Provided text:
Anonymous Rachel said...

Wow, is this for real? Is the "backup" done even if you don't want it?

You wonder if they even tested this thing. Personally, I hate the idea of tiered operating systems -- why not just give us the best you've got. Why try and upsell me, after I've bought your system?

You know, something like this really makes me wonder what they're thinking. I was just reading Shelly Palmer's essay on Media 3.0 -- "Cracked Windows" -- and it mademe wonder if this company is even needed anymore. With all the other options these days, why would I put up with this?

Rachel

Thursday, April 12, 2007 11:19:00 AM PST  
Blogger cquinn said...

I think you are wrong on a couple of comments.

The functionality for Shadow Copy is only available in Business, Enterprise and Ultimate editions of Vista, which is similar to the same feature from XP Pro and Windows Server 2003.

Records of target positions:

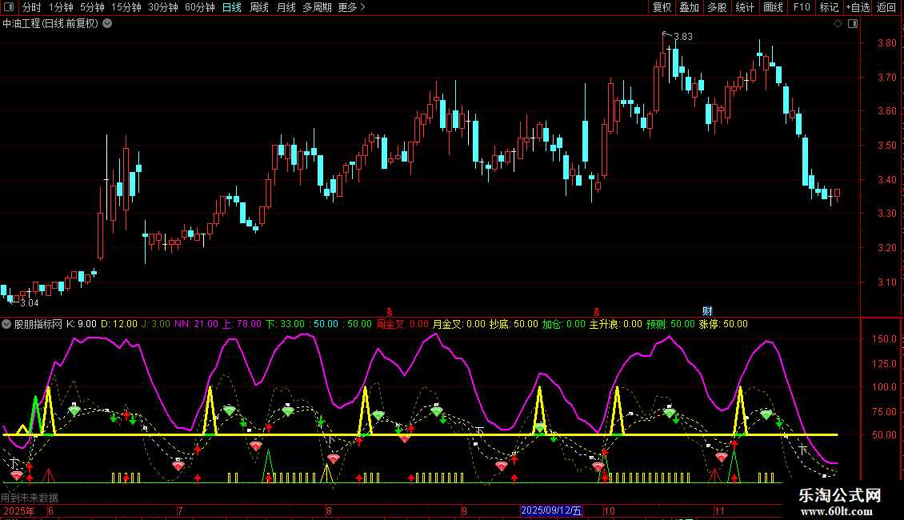
Task: Click the blue 财 finance marker
Action: [707, 311]
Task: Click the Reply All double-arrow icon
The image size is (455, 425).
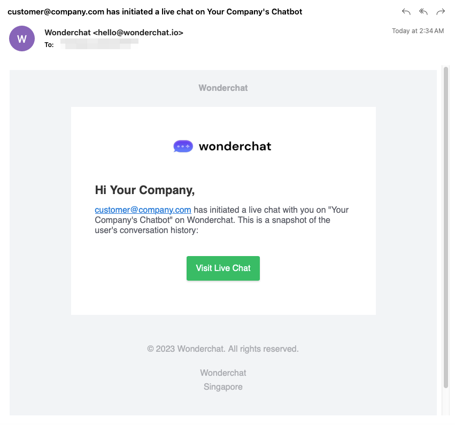Action: point(423,12)
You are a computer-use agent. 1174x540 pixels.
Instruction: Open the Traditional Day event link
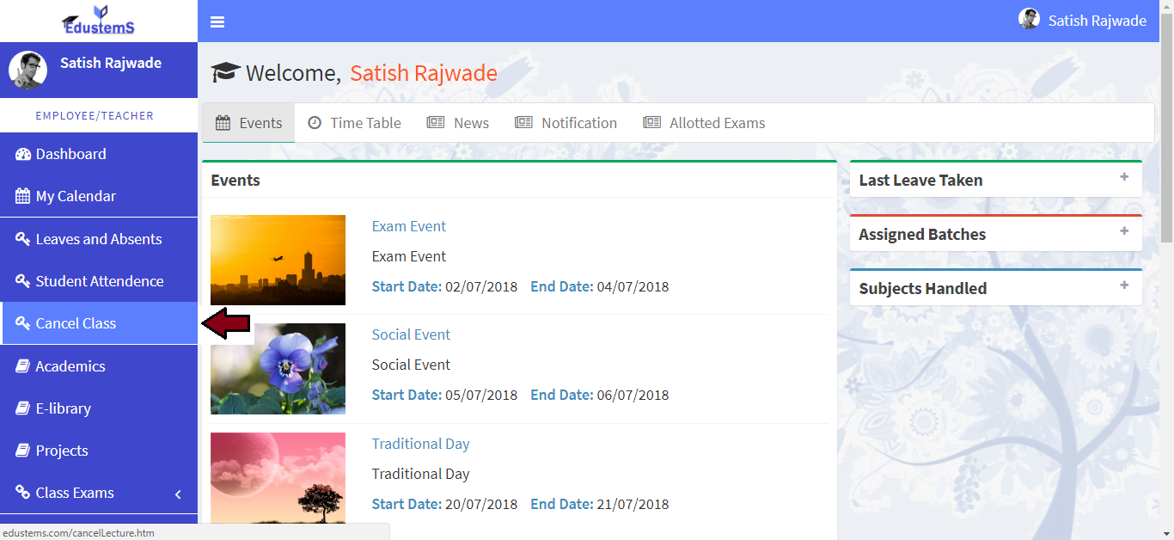pos(420,444)
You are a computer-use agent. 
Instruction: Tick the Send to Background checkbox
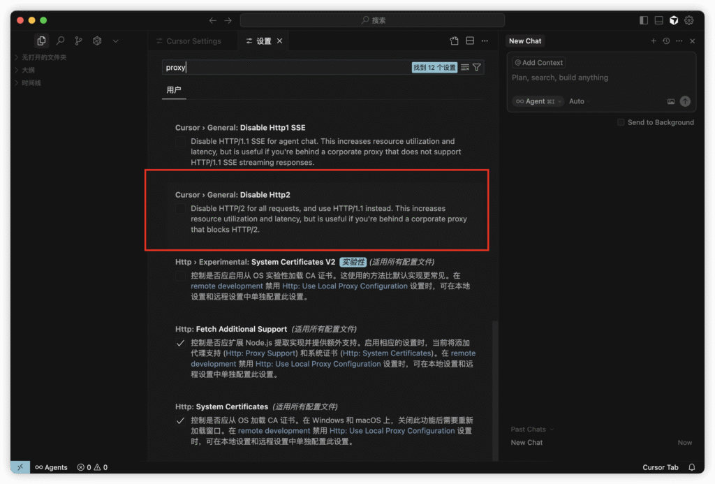click(x=621, y=122)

What is asked:
a: Answer these from the Vista blog comments:
(i) Which editions of Vista offer Shadow Copy?
(ii) What is the title of the Shelly Palmer essay mentioned?
(iii) What date appears on Rachel's comment?
b: Please say whether each statement agrees with the Vista blog comments, and quote the words that settle it:
(i) Rachel likes the idea of tiered operating systems.
(ii) cquinn believes Rachel is wrong on a couple of comments.
(iii) Shadow Copy is described as similar to a feature from XP Pro and Windows Server 2003.
c: Echo the Vista blog comments from "Wow, is this" up to and including "Blogger cquinn said...".
Rely only on the Vista blog comments.

Responses:
a:
(i) Business, Enterprise and Ultimate
(ii) "Cracked Windows"
(iii) Thursday, April 12, 2007

b:
(i) No: "Personally, I hate the idea of tiered operating systems"
(ii) Yes: "I think you are wrong on a couple of comments."
(iii) Yes: "which is similar to the same feature from XP Pro and Windows Server 2003"

c:
Wow, is this for real? Is the "backup" done even if you don't want it?

You wonder if they even tested this thing. Personally, I hate the idea of tiered operating systems -- why not just give us the best you've got. Why try and upsell me, after I've bought your system?

You know, something like this really makes me wonder what they're thinking. I was just reading Shelly Palmer's essay on Media 3.0 -- "Cracked Windows" -- and it mademe wonder if this company is even needed anymore. With all the other options these days, why would I put up with this?

Rachel

Thursday, April 12, 2007 11:19:00 AM PST  
Blogger cquinn said...